Table of Contents
The XOOPS content management system comes with an integrated membership registration section. Once registered, users can login by entering their username and password in forms displayed in a login block on the page. New registration is accomplished by pressing the link. This opens a page where an anonymous user may register by inputting basic details, like a user name and contact email. Registration allows access to restricted content of the site as defined by the site administrator. Site administrators can elect not to display the login form if they wish, or simply disallow registration. However the form is displayed on the home page by default on initial installation.

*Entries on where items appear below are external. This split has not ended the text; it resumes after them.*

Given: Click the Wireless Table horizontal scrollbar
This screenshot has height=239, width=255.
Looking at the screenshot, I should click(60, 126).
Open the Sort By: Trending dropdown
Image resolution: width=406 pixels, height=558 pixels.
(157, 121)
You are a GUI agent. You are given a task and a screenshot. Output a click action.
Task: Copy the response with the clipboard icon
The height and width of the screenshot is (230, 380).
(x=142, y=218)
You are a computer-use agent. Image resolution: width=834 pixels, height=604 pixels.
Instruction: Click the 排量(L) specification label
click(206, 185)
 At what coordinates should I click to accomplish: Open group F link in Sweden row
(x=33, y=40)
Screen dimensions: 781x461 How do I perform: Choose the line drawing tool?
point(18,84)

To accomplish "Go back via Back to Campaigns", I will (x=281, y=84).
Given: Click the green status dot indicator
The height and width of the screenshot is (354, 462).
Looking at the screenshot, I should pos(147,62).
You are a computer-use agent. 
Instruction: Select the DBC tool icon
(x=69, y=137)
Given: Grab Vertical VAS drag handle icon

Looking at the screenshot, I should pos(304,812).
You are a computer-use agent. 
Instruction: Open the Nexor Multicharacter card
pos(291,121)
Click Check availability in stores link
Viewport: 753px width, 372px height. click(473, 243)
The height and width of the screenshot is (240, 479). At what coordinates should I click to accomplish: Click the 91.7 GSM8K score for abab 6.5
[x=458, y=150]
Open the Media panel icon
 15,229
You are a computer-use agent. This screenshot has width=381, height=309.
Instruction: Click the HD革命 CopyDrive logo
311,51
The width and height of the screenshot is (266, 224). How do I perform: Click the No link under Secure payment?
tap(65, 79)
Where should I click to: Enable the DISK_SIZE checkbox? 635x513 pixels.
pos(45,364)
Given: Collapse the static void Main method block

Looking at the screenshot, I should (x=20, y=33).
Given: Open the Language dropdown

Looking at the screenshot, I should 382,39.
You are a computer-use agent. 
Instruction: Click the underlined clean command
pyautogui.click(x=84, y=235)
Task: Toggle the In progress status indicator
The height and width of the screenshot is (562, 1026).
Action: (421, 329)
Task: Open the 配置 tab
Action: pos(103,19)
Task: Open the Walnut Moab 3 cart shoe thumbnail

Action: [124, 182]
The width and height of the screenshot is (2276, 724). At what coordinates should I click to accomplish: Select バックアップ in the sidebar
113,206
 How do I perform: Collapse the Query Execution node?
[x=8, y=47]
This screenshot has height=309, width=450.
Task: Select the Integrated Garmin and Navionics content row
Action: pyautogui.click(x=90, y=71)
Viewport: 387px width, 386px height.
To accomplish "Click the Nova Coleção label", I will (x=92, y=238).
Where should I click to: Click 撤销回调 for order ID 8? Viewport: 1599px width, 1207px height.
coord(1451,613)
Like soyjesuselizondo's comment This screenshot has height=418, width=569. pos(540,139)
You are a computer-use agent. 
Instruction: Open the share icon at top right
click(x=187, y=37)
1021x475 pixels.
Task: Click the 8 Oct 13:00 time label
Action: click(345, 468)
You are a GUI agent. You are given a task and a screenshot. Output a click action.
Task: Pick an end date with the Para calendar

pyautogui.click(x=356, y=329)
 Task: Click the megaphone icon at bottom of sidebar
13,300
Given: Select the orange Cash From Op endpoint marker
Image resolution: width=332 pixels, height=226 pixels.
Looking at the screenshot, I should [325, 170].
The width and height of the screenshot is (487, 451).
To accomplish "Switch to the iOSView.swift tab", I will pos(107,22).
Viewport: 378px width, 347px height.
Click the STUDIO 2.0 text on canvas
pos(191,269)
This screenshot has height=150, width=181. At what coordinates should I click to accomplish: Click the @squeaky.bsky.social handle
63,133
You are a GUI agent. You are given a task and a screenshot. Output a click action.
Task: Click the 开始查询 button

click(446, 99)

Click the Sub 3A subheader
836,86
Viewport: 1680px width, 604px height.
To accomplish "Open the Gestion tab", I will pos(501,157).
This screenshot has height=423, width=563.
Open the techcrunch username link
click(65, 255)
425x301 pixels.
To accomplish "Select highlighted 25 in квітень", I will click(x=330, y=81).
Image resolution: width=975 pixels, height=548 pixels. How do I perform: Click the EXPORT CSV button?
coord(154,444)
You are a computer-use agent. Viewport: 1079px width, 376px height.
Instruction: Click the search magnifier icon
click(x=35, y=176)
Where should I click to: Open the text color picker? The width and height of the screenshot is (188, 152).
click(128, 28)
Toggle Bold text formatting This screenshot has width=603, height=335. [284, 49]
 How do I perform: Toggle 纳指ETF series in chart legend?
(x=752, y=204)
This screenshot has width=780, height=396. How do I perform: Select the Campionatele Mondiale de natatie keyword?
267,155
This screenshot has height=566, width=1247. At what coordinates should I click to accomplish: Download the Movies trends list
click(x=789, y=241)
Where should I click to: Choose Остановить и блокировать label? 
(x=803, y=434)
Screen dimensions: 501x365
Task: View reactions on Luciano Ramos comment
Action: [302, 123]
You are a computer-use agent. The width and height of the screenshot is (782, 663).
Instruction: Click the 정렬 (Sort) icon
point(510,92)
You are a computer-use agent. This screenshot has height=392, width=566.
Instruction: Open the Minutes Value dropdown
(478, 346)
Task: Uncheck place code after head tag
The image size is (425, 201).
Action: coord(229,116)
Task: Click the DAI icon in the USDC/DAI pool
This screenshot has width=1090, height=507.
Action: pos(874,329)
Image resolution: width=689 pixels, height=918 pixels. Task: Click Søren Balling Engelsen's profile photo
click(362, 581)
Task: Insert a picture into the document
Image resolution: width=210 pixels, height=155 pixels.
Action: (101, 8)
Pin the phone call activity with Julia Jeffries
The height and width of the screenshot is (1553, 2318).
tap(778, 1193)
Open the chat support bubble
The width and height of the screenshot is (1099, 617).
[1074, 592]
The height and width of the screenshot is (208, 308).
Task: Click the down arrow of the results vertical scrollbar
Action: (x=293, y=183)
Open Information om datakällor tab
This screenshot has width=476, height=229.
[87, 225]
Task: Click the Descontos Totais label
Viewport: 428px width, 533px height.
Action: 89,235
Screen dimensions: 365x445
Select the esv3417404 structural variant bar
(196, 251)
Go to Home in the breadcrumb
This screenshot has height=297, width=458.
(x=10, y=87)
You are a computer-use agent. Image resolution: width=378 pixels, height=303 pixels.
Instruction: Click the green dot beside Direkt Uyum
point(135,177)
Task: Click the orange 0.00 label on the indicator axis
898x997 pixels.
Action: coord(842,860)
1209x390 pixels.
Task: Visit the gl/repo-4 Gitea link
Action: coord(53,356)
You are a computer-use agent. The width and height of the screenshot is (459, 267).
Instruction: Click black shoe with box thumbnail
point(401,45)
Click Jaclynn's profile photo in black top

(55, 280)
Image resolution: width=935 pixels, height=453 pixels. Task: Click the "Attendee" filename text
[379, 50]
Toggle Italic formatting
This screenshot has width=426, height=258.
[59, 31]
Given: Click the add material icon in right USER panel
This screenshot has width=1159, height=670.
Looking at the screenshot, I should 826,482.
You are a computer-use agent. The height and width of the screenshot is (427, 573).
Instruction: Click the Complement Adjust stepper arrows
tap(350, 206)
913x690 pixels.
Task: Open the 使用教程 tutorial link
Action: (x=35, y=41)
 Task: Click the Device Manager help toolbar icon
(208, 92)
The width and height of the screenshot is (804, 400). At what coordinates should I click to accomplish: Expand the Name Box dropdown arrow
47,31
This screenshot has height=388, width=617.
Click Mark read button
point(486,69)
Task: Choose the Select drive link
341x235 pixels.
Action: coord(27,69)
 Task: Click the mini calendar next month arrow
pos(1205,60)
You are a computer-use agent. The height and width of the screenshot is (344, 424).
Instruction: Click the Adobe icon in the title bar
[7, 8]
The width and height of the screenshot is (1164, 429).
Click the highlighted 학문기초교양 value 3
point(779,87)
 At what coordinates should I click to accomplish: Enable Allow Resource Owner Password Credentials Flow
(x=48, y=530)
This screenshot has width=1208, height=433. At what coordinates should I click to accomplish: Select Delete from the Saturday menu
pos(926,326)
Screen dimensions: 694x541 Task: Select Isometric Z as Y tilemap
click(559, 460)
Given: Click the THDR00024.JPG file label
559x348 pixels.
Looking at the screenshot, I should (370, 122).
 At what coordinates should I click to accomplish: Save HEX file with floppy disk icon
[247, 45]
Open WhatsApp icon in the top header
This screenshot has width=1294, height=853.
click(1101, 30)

Login is required to access any restricted content of the site. Successful login is accomplished by inputting a correct username and password as confirmed during the registration process.
If an unregistered user submits a URL that deliberately or accidentally calls a file or page that is designated as “restricted content”, then the login page is automatically returned by default. This defeats the URL call until authorised access is confirmed by successful login.
Site administrators need to login to access the admin part of a site.
Registered users may login to access other parts of the site that have been designated as registered members content. Registered users may also be given extra rights, such as posting in forums, commenting and submitting news items etc.
Administrators of a site can also define extra-restricted areas (not accessible to registered members) that display unique content. They can then assign any registered member access rights to that area.
All these access features are defined and controlled in the “groups” section in admin and are discussed in detail later in the manual.
For now let's describe the login procedure as follows:
As site administrator
As registered user
Failed login procedure
Logging out
During the installation of XOOPS you were asked to input an “Admin name” and “Admin password” Both these strings are case sensitive and should be used to login to your site as “site administrator”. A site administrator has unrestricted access to the site and allows entry to the website administration section, as well as the normal registered user section. Both usernames and passwords may be changed in the administration->edit user section. Make certain your login strings are unique and secure, as they will grant access to any user who inputs them!
Once logged in as administrator a new menu section appears in your home page sidebar with a link to
. This link appears because of your login status as administrator and is the link to the main control center for your site. It is possible to promote any registered user to site administration level, though for security reasons this is usually assigned to select trusted personnel only.Any visitor may register with your site (if you allow site registration) granting access to restricted content, interactivity and privileges, depending on how your site is configured. They will not have access to the site administrator's link to the admin section, nor will they be able to gain access by inputting the admin URL in the address bar. (Access is combined with a cookie function)
Users can only register using unique usernames and password combinations. As administrator you may also assign certain usernames (in Site admin->user info settings) that you want to prevent new registrants using. Once any combination of username/password strings has been used the system will not allow duplication for security reasons.
Registered users can change their passwords at any time by updating their account information. Once a registered member logs in successfully, they are returned to the site page they were viewing. Other features and menus of the site may now be available to them, depending on how the site is configured.
If for any reason an unrecognised combination of username and password is used during login, the system will return an “Incorrect login” page. A subsequent page displaying the login form quickly follows this. There is also an extra input form for requesting a new password by email should it be lost or become insecure. Users should re-enter their login details and try again, or request a password replacement by email. The login box also displays a link that goes directly to this page.
If a new password is required, fill in your email address in the appropriate form. A registration confirmation email is sent to the address entered if it is recognised in the database. Click on the link in the email to activate another email post containing the new password. Use the new password along with your original username to login on the next visit. You will probably want to change the password back to something more memorable in your account details.